For instance:
> at the beach view new screen for assistance there is a needle in his hand he's foaming from his mouth throwing off this item
What the officer actually said on the radio:
> He was going to Rainier Beach area. A request for assistance to approach two people with needles. <operator>: Call was from a neighbor in the area.
> Jun 9, 2020 12:17 PM
Sounds like it's getting them very wrong.
Yes, but it takes a bit to build up that weighted list and it can be quite hefty to parse. So they may be building this behind the scenes currently. As another commenter pointed out, being able to correct a chunk and send it back to help the algorithm would be a nice feature here.
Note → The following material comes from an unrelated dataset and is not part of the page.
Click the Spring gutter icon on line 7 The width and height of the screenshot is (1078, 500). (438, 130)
Side note: I'm dealing with this issue at the moment - if anyone has a good resource on reducing the workload I'd love a link!.
Ed:spelling
https://news.ycombinator.com/item?id=23322321
at 33 second mark https://twitter.com/jamescham/status/1265512829806927873
"foaming at the mouth" was never even close to being uttered on the radio. I'm guessing the (flawed) model inserted that part because of the proximity to the word "needle" and "assistance".
Maybe? No idea.. this website it totally fucked.
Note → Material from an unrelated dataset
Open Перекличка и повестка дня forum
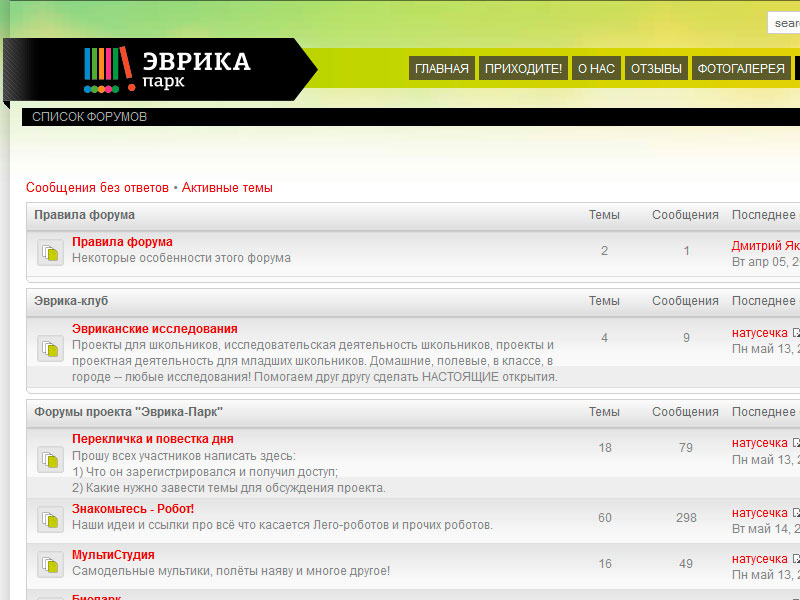Viewport: 800px width, 600px height. 152,439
The quality is currently limited by Google's API. I am working on getting some pre-trained models implemented, but voice processing is not my speciality as a software engineer.
I do NOT want to spread misinformation nor do we want to unjustly slander anyone. Tonight I will be adding a disclaimer mentioning the limitations of our service and will make sure it is forefront on the website.
Hopefully we can create a model which can deliver better results.
Typically you would use/train a LM for your domain or specifically for your dataset.